Please tally the lines in the records that include the word "screenshot" and answer with the bare number.

◆ TASK DATA
= = = = = = =

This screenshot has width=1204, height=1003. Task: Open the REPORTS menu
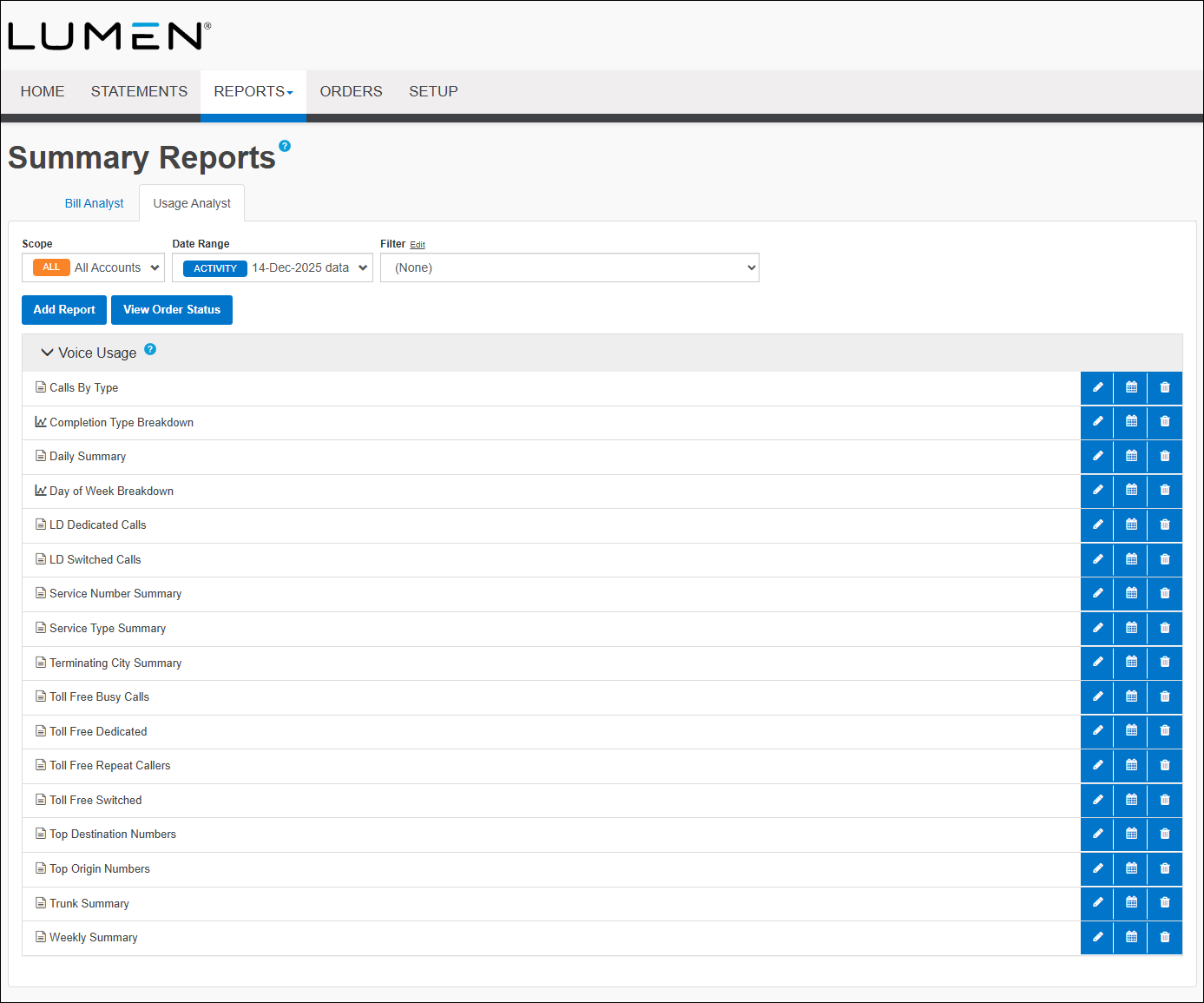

= = = = = = =

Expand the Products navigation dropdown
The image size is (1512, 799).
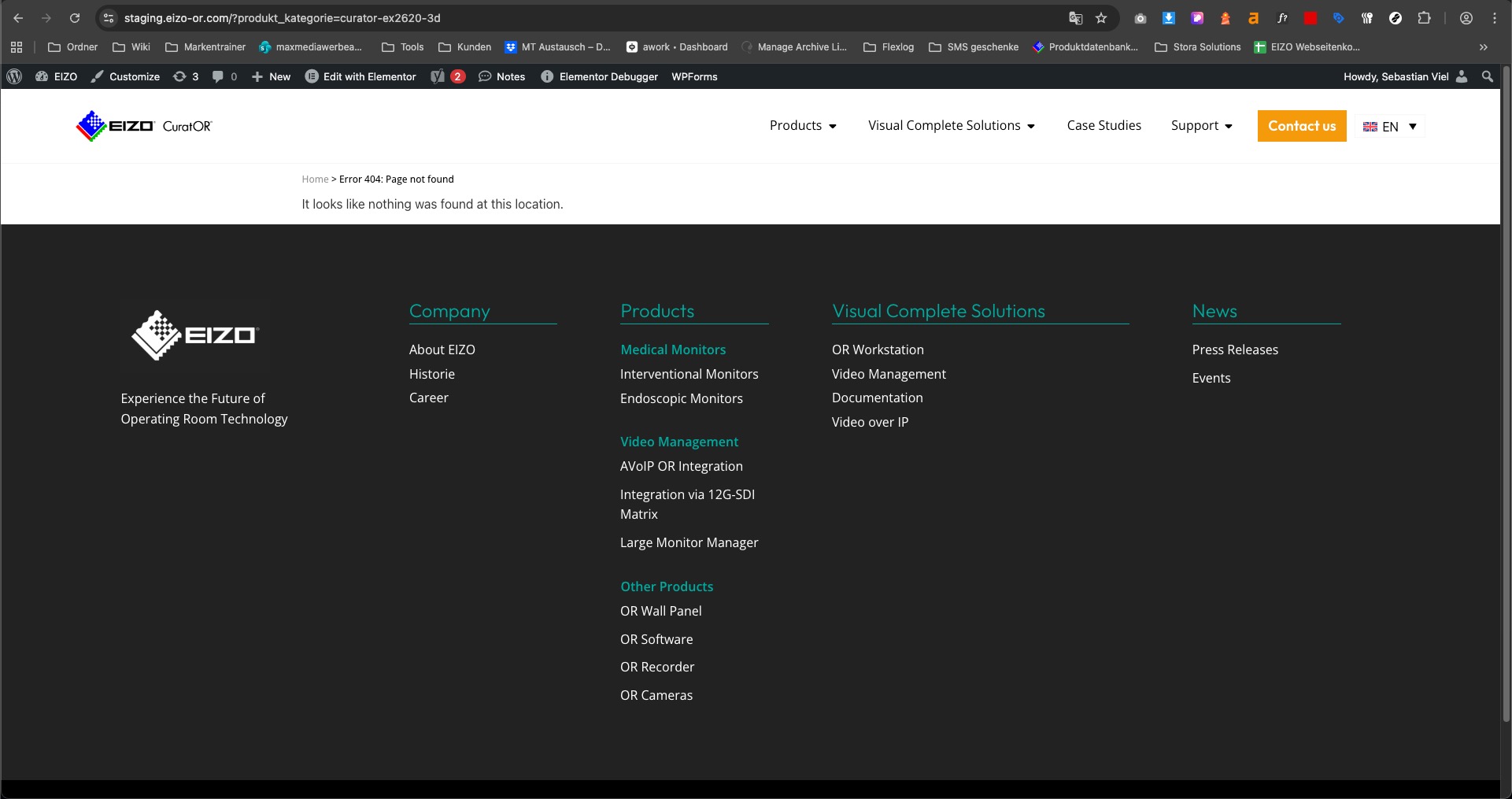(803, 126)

= = = = = = =

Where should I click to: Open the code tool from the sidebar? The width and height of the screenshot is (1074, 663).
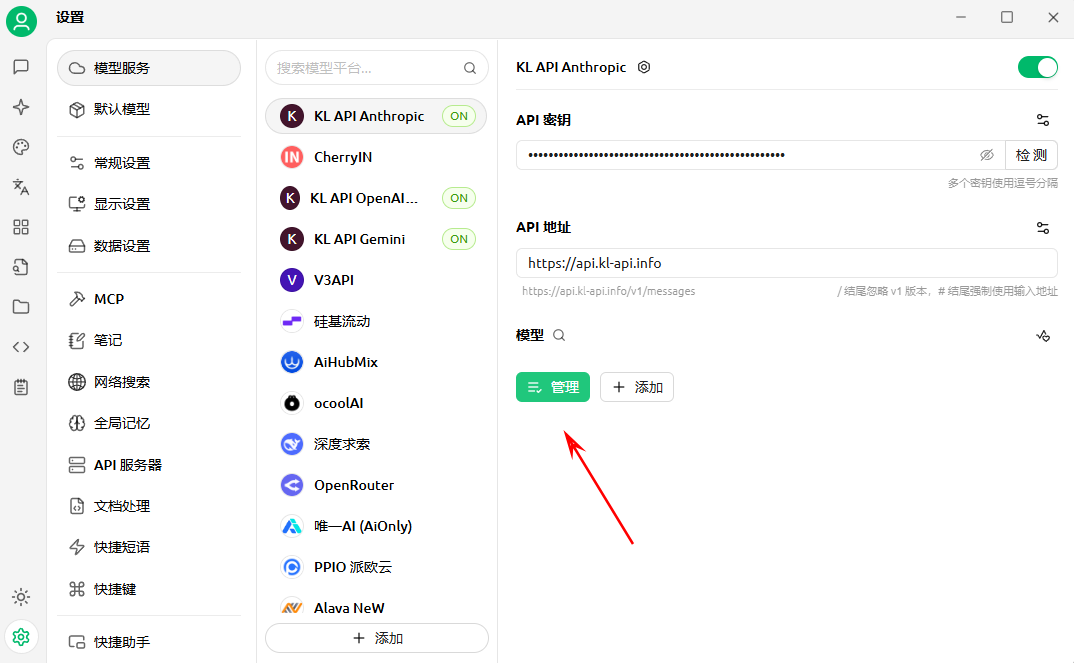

= = = = = = =

◆ TASK RESULT
2